■ Dataset

* Start *

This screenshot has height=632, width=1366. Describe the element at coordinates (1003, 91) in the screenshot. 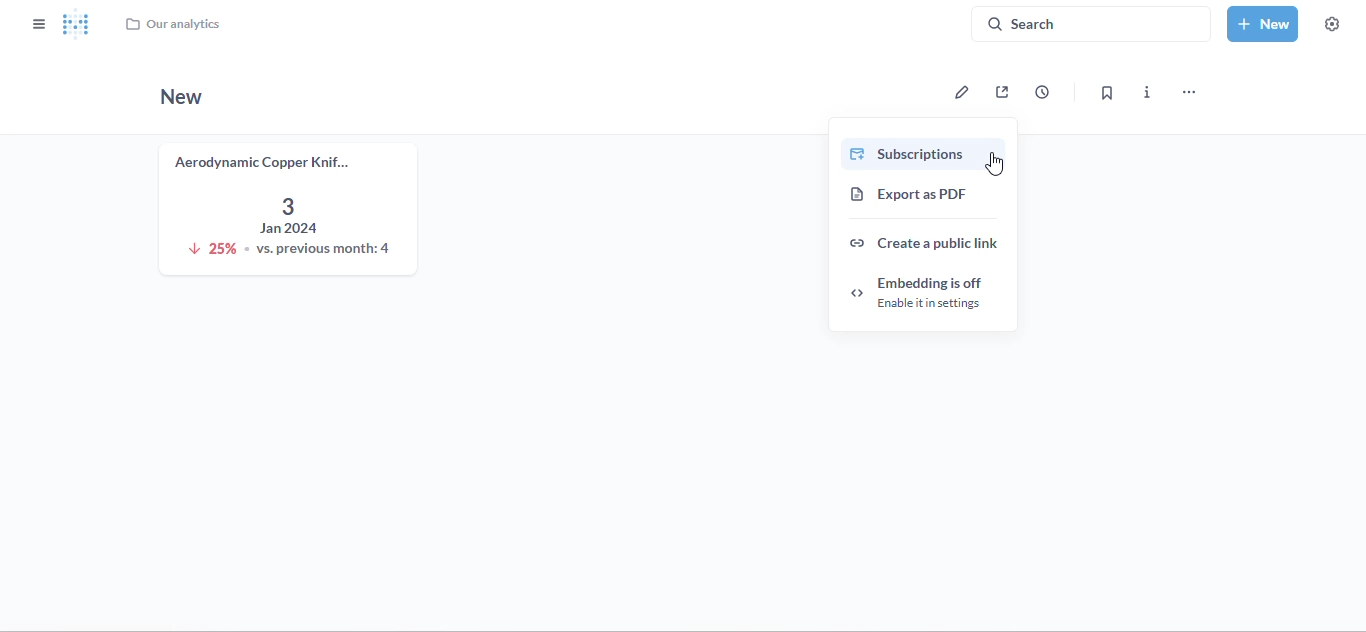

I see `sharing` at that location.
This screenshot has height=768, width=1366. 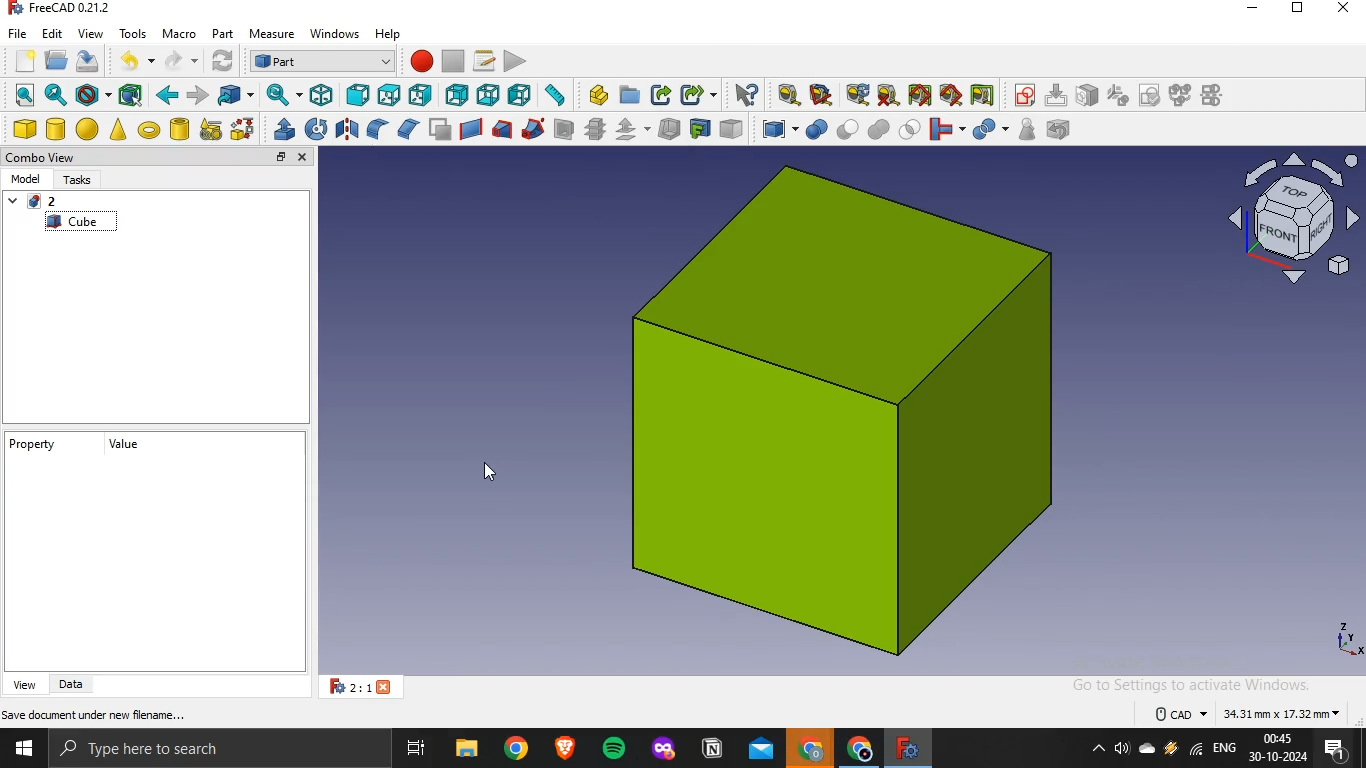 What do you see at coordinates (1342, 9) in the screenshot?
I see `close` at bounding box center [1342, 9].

* End *
* Start *

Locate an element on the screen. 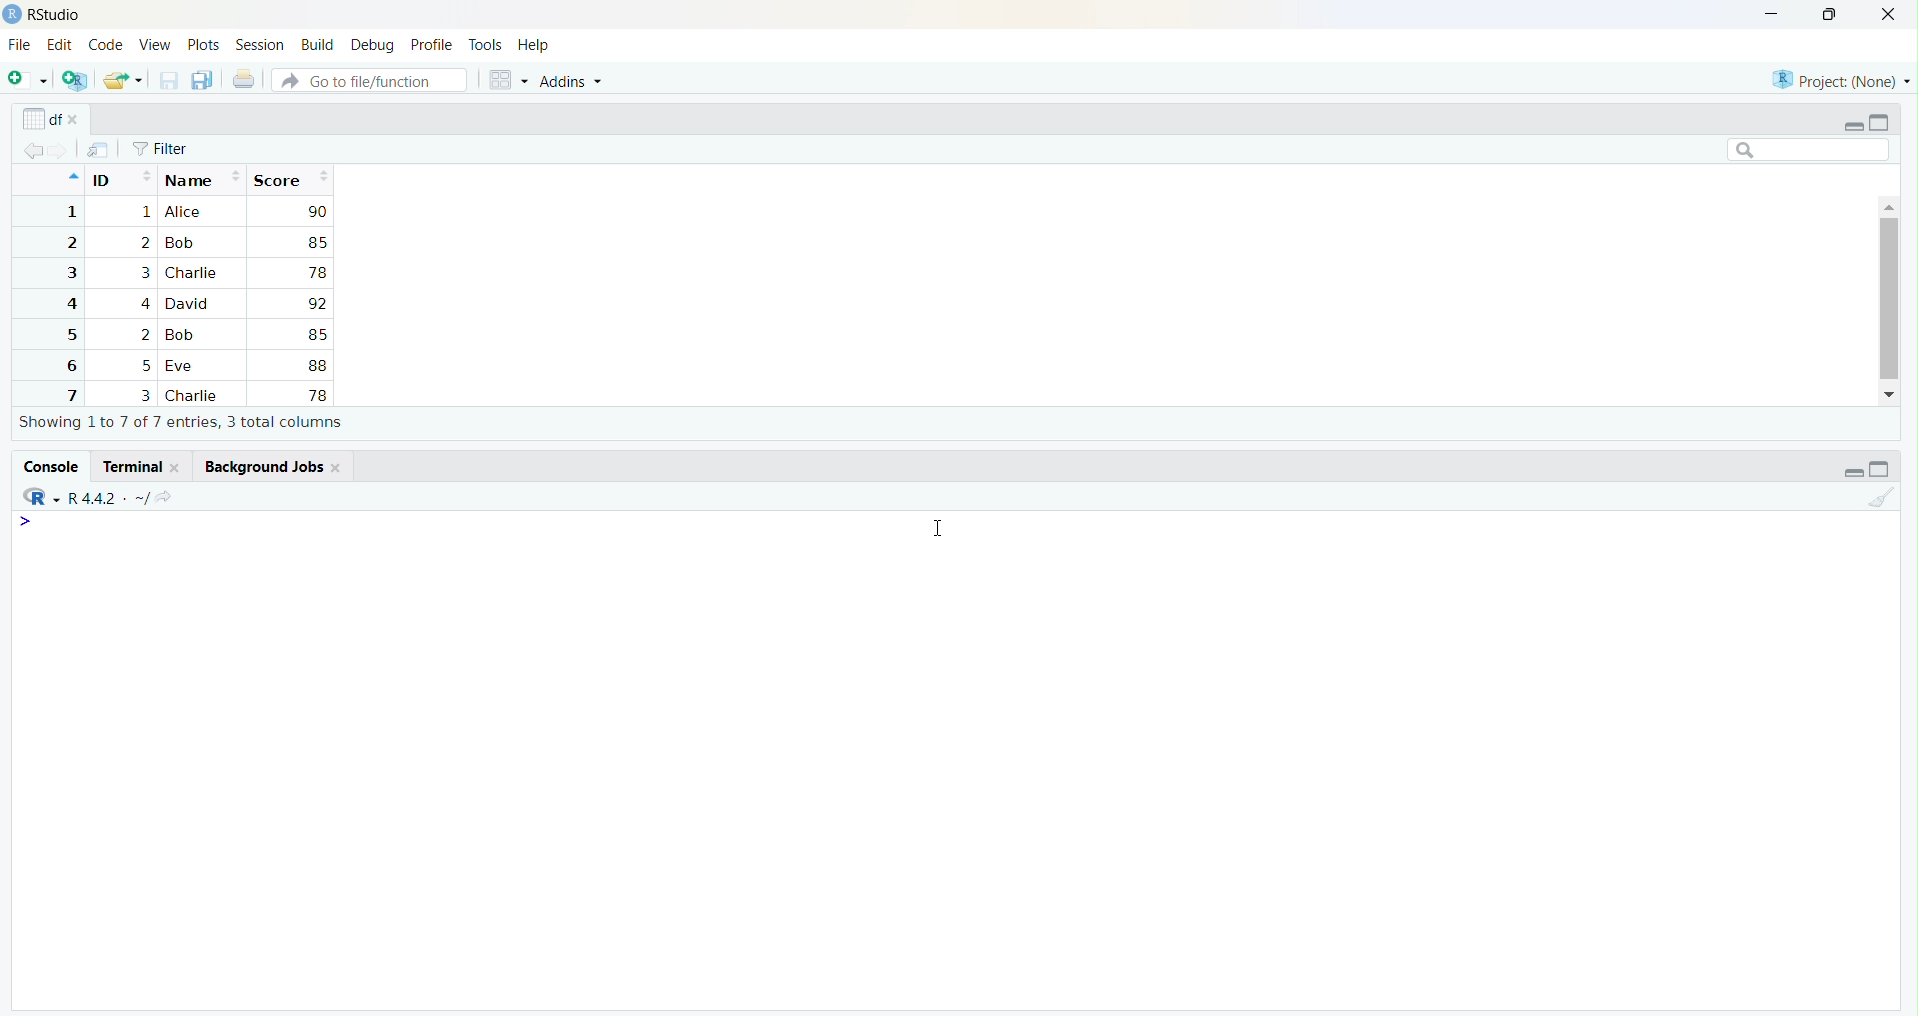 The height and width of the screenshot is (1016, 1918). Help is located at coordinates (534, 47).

* End *
* Start *

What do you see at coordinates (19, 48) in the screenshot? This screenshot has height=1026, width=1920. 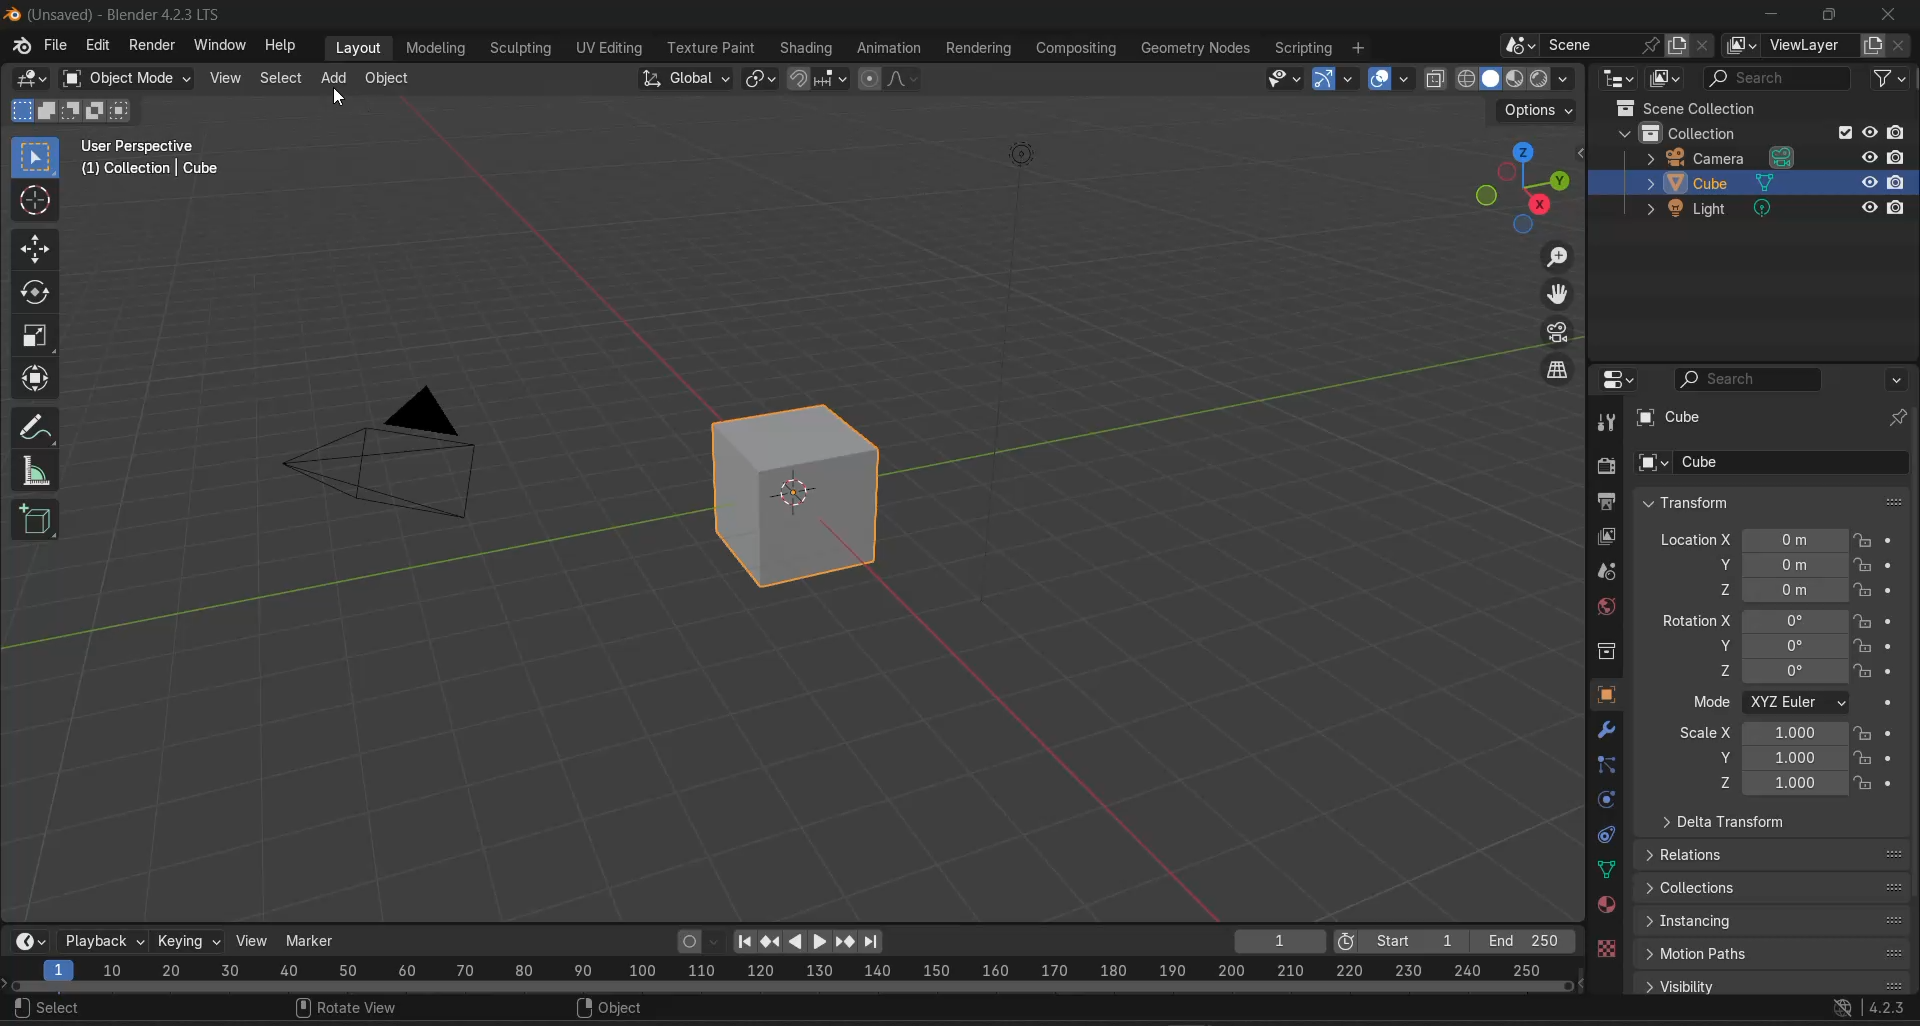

* End *

■ What is being asked
Copy the part that opens with the line containing "This screenshot has height=632, width=1366." and closes with the line containing "at that location.", swapping "Describe" for "Identify" and keeping everything else the same. Leave the pictures out.

■ Exercise solution
This screenshot has height=632, width=1366. Identify the element at coordinates (1003, 91) in the screenshot. 

I see `sharing` at that location.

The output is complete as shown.